The answer must restate the records below word for word.

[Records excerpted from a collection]
►

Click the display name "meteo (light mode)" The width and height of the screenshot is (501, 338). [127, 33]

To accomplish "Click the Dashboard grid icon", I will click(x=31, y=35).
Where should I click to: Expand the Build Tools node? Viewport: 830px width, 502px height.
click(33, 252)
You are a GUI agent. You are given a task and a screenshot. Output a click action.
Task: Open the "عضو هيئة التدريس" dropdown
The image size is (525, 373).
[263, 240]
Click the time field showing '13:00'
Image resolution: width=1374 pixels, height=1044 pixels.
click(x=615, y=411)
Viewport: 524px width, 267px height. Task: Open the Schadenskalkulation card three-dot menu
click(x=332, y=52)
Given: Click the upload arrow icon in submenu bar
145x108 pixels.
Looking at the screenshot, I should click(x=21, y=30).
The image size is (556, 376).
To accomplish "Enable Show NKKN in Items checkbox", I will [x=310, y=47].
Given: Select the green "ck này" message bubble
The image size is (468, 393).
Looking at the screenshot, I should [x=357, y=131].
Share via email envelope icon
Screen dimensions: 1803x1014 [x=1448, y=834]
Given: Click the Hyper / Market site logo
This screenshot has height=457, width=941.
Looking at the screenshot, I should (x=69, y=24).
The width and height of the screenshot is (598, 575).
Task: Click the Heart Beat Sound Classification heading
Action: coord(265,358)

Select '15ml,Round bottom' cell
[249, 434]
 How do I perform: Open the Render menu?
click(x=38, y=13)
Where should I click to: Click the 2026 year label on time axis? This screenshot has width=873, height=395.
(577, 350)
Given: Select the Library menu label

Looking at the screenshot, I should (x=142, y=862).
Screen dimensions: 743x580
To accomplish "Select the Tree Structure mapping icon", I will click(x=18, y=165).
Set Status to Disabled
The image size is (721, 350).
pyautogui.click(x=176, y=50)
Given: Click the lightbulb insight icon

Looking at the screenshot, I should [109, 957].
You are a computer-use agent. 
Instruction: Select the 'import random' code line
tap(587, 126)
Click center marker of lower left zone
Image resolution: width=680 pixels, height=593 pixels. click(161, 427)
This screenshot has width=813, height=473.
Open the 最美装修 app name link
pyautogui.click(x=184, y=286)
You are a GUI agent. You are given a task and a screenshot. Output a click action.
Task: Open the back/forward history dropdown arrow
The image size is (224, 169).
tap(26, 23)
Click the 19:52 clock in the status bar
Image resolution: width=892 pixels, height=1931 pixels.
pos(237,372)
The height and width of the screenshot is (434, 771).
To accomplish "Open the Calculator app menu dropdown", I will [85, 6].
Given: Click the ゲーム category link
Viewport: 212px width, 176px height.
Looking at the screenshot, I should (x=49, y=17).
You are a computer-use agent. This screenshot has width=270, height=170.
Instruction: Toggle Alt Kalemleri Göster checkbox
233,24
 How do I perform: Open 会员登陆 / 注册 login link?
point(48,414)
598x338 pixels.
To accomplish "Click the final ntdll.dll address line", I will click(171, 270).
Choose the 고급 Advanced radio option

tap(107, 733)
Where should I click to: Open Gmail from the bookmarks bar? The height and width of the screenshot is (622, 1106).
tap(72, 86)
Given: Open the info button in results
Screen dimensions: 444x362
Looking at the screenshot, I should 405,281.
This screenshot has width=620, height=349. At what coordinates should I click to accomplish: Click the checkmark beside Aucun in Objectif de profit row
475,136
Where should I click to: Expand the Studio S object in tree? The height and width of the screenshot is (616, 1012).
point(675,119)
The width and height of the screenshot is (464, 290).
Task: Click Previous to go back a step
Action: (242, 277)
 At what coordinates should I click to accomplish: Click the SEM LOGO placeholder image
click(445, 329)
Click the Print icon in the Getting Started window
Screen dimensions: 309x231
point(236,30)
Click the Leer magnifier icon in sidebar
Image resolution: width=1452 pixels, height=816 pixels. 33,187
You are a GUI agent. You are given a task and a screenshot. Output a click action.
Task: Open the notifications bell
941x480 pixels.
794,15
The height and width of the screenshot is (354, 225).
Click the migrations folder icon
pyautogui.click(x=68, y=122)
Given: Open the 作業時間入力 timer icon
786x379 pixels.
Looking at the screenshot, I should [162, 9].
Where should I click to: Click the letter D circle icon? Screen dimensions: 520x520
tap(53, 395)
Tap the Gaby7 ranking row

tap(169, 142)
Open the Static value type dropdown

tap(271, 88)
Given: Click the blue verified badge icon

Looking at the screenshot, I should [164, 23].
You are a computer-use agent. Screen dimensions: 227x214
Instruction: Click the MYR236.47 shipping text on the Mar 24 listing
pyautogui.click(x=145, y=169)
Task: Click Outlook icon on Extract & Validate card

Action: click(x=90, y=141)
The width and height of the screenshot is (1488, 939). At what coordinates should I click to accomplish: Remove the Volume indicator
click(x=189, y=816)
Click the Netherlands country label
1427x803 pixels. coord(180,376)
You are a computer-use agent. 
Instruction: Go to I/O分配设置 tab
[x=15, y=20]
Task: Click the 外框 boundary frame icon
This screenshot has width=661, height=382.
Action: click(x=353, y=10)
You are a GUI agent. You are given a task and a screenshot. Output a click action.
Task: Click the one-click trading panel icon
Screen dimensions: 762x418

◄

> _SOLUTION TO THIS PROBLEM_:
Click the display name "meteo (light mode)" The width and height of the screenshot is (501, 338). [127, 33]

To accomplish "Click the Dashboard grid icon", I will click(x=31, y=35).
Where should I click to: Expand the Build Tools node? Viewport: 830px width, 502px height.
click(33, 252)
You are a GUI agent. You are given a task and a screenshot. Output a click action.
Task: Open the "عضو هيئة التدريس" dropdown
The image size is (525, 373).
[263, 240]
Click the time field showing '13:00'
Image resolution: width=1374 pixels, height=1044 pixels.
click(x=615, y=411)
Viewport: 524px width, 267px height. Task: Open the Schadenskalkulation card three-dot menu
click(x=332, y=52)
Given: Click the upload arrow icon in submenu bar
145x108 pixels.
Looking at the screenshot, I should click(x=21, y=30).
The image size is (556, 376).
To accomplish "Enable Show NKKN in Items checkbox", I will [x=310, y=47].
Given: Select the green "ck này" message bubble
The image size is (468, 393).
Looking at the screenshot, I should [x=357, y=131].
Share via email envelope icon
Screen dimensions: 1803x1014 [x=1448, y=834]
Given: Click the Hyper / Market site logo
This screenshot has height=457, width=941.
Looking at the screenshot, I should (x=69, y=24).
The width and height of the screenshot is (598, 575).
Task: Click the Heart Beat Sound Classification heading
Action: coord(265,358)

Select '15ml,Round bottom' cell
[249, 434]
 How do I perform: Open the Render menu?
click(x=38, y=13)
Where should I click to: Click the 2026 year label on time axis? This screenshot has width=873, height=395.
(577, 350)
Given: Select the Library menu label

Looking at the screenshot, I should (x=142, y=862).
Screen dimensions: 743x580
To accomplish "Select the Tree Structure mapping icon", I will click(x=18, y=165).
Set Status to Disabled
The image size is (721, 350).
pyautogui.click(x=176, y=50)
Given: Click the lightbulb insight icon

Looking at the screenshot, I should [109, 957].
You are a computer-use agent. 
Instruction: Select the 'import random' code line
tap(587, 126)
Click center marker of lower left zone
Image resolution: width=680 pixels, height=593 pixels. click(161, 427)
This screenshot has width=813, height=473.
Open the 最美装修 app name link
pyautogui.click(x=184, y=286)
You are a GUI agent. You are given a task and a screenshot. Output a click action.
Task: Open the back/forward history dropdown arrow
The image size is (224, 169).
tap(26, 23)
Click the 19:52 clock in the status bar
Image resolution: width=892 pixels, height=1931 pixels.
pos(237,372)
The height and width of the screenshot is (434, 771).
To accomplish "Open the Calculator app menu dropdown", I will [85, 6].
Given: Click the ゲーム category link
Viewport: 212px width, 176px height.
Looking at the screenshot, I should (x=49, y=17).
You are a computer-use agent. This screenshot has width=270, height=170.
Instruction: Toggle Alt Kalemleri Göster checkbox
233,24
 How do I perform: Open 会员登陆 / 注册 login link?
point(48,414)
598x338 pixels.
To accomplish "Click the final ntdll.dll address line", I will click(171, 270).
Choose the 고급 Advanced radio option

tap(107, 733)
Where should I click to: Open Gmail from the bookmarks bar? The height and width of the screenshot is (622, 1106).
tap(72, 86)
Given: Open the info button in results
Screen dimensions: 444x362
Looking at the screenshot, I should 405,281.
This screenshot has width=620, height=349. At what coordinates should I click to accomplish: Click the checkmark beside Aucun in Objectif de profit row
475,136
Where should I click to: Expand the Studio S object in tree? The height and width of the screenshot is (616, 1012).
point(675,119)
The width and height of the screenshot is (464, 290).
Task: Click Previous to go back a step
Action: (242, 277)
 At what coordinates should I click to accomplish: Click the SEM LOGO placeholder image
click(445, 329)
Click the Print icon in the Getting Started window
Screen dimensions: 309x231
point(236,30)
Click the Leer magnifier icon in sidebar
Image resolution: width=1452 pixels, height=816 pixels. 33,187
You are a GUI agent. You are given a task and a screenshot. Output a click action.
Task: Open the notifications bell
941x480 pixels.
794,15
The height and width of the screenshot is (354, 225).
Click the migrations folder icon
pyautogui.click(x=68, y=122)
Given: Open the 作業時間入力 timer icon
786x379 pixels.
Looking at the screenshot, I should [162, 9].
Where should I click to: Click the letter D circle icon? Screen dimensions: 520x520
tap(53, 395)
Tap the Gaby7 ranking row

tap(169, 142)
Open the Static value type dropdown

tap(271, 88)
Given: Click the blue verified badge icon

Looking at the screenshot, I should [164, 23].
You are a computer-use agent. Screen dimensions: 227x214
Instruction: Click the MYR236.47 shipping text on the Mar 24 listing
pyautogui.click(x=145, y=169)
Task: Click Outlook icon on Extract & Validate card

Action: click(x=90, y=141)
The width and height of the screenshot is (1488, 939). At what coordinates should I click to accomplish: Remove the Volume indicator
click(x=189, y=816)
Click the Netherlands country label
1427x803 pixels. coord(180,376)
You are a computer-use agent. 
Instruction: Go to I/O分配设置 tab
[x=15, y=20]
Task: Click the 外框 boundary frame icon
This screenshot has width=661, height=382.
Action: click(x=353, y=10)
You are a GUI agent. You are given a task and a screenshot. Output a click action.
Task: Click the one-click trading panel icon
Screen dimensions: 762x418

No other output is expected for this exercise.